> _Short task_:
Format the part of the listing that opens with the line containing "Given: Click refresh" and closes with the line containing "will pyautogui.click(x=409, y=371)." as a numbered list, leaving out any blank lines.

=====

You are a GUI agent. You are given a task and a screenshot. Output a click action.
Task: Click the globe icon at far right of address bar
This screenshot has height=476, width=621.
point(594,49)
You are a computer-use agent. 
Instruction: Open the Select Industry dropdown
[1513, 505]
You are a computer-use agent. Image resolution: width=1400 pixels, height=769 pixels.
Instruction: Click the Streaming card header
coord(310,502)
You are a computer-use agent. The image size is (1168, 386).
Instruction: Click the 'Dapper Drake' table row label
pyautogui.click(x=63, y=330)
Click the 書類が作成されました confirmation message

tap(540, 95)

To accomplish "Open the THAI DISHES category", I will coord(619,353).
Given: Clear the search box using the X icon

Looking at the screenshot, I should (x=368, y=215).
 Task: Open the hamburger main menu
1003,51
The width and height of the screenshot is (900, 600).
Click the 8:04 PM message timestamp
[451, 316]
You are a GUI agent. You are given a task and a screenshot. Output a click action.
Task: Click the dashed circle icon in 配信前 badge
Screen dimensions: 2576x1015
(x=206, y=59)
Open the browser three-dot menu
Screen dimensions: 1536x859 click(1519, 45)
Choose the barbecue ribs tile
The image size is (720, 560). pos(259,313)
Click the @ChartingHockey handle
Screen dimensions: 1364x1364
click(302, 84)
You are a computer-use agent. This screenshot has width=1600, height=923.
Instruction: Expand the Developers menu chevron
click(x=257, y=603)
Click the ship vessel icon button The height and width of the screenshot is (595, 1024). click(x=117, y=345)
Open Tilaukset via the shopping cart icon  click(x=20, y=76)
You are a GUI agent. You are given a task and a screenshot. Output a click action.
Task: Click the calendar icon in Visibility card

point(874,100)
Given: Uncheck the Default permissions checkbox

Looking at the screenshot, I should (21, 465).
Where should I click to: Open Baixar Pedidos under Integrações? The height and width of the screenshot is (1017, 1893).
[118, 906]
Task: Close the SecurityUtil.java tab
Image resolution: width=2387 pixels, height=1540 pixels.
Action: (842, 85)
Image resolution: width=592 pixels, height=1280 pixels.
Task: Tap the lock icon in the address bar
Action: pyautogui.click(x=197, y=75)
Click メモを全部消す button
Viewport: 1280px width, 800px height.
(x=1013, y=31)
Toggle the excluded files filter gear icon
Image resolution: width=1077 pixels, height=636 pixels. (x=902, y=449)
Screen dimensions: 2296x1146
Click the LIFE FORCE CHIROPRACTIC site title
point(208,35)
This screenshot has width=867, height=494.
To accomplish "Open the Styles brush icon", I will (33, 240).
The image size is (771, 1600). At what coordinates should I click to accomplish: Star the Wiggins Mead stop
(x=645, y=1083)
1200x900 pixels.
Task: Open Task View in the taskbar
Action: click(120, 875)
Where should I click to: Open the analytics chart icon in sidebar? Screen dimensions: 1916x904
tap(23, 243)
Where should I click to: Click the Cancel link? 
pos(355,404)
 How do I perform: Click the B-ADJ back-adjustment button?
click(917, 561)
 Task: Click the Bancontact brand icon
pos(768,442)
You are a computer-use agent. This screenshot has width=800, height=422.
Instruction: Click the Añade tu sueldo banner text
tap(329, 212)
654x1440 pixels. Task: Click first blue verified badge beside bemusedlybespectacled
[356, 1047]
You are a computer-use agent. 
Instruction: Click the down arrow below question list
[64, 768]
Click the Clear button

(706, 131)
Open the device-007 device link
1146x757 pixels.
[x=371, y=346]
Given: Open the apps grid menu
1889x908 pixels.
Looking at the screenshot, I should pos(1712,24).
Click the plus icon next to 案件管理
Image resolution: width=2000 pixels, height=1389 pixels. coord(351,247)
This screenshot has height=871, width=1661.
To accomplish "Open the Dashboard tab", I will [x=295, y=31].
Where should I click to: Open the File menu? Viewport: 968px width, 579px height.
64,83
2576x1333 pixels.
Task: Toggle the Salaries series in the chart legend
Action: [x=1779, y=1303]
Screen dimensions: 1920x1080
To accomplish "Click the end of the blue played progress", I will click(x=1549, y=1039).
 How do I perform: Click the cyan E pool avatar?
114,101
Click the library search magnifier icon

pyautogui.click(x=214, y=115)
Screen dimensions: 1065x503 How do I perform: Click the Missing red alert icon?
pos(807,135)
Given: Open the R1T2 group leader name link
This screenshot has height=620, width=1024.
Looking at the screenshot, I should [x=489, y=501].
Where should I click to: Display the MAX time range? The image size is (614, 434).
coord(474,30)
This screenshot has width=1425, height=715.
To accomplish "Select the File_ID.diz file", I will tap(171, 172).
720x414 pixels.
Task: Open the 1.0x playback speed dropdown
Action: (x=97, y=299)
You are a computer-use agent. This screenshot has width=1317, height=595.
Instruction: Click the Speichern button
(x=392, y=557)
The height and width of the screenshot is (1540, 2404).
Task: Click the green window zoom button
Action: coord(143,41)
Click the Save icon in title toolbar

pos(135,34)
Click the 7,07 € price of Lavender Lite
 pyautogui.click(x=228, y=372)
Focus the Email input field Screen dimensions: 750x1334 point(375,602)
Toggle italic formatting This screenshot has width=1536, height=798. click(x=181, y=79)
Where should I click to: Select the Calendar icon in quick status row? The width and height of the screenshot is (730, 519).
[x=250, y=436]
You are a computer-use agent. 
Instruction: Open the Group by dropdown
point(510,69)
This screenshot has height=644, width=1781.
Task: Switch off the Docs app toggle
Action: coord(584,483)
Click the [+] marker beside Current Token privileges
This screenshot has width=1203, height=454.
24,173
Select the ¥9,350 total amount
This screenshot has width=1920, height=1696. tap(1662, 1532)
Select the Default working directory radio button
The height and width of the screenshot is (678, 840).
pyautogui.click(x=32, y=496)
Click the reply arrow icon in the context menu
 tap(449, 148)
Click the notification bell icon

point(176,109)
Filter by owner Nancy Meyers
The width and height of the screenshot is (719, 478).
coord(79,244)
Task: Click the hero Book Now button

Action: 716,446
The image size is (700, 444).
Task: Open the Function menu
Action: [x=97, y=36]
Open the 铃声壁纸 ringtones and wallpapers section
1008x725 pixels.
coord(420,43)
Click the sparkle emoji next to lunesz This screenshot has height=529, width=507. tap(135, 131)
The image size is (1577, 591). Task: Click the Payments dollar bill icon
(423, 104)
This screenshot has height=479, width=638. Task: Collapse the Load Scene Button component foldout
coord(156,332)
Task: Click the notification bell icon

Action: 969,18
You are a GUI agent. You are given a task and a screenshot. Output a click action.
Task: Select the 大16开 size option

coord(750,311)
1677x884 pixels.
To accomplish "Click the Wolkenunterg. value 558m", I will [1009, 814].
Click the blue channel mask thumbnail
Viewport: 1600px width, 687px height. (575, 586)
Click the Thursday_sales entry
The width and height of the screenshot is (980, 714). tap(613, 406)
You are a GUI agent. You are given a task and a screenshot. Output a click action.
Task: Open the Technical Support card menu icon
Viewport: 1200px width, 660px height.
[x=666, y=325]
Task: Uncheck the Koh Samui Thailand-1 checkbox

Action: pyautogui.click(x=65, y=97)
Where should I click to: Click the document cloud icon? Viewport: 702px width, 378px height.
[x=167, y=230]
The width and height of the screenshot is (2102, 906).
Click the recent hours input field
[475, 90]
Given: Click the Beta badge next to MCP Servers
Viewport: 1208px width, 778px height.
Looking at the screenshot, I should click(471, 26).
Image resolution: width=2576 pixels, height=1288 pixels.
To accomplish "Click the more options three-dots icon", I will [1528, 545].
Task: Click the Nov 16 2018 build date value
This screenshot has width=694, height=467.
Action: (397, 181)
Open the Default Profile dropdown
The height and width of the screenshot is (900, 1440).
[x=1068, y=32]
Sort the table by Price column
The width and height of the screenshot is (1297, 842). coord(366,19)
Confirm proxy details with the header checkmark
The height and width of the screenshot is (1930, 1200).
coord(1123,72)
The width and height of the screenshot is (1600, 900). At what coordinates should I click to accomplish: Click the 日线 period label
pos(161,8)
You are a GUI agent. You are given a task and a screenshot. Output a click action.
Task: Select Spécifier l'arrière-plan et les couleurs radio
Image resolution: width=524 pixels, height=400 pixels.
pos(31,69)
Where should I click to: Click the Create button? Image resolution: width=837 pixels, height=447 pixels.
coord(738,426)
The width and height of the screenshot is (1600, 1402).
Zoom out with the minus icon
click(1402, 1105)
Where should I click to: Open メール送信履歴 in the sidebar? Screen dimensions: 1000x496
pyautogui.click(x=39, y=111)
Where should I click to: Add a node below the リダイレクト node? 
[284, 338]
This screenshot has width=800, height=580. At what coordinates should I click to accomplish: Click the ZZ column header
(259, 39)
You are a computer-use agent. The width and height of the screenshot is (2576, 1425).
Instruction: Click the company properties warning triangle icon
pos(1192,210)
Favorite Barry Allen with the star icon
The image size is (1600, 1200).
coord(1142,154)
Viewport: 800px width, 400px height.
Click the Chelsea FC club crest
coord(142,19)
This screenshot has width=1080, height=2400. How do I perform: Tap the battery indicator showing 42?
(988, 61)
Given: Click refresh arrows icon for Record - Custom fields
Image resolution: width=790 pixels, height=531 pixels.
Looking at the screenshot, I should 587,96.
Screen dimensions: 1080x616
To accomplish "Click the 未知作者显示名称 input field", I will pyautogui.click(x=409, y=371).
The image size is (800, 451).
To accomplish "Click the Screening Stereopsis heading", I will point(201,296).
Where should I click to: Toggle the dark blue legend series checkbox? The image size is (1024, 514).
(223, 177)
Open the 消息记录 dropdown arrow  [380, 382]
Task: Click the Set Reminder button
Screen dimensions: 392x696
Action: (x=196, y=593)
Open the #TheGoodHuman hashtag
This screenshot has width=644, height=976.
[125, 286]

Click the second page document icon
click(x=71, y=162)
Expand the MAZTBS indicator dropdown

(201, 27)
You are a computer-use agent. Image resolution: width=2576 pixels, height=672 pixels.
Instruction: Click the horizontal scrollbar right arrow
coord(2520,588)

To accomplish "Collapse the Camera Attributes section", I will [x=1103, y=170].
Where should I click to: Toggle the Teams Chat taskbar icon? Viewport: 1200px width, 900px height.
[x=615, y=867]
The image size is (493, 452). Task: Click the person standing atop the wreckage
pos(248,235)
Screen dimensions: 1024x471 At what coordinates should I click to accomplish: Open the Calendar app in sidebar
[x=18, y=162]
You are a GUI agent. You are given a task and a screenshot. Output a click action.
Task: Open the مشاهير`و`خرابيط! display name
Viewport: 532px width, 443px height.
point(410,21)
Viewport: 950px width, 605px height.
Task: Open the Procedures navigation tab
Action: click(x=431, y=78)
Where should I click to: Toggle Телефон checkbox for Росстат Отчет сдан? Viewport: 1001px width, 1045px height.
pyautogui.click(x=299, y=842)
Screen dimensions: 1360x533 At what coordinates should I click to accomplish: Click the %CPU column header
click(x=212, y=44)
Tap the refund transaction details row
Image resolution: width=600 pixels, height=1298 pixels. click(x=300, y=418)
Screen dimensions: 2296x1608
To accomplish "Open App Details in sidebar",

=====

> _Solution for this task_:
1. Given: Click refresh arrows icon for Record - Custom fields
2. Image resolution: width=790 pixels, height=531 pixels.
3. Looking at the screenshot, I should 587,96.
4. Screen dimensions: 1080x616
5. To accomplish "Click the 未知作者显示名称 input field", I will pyautogui.click(x=409, y=371).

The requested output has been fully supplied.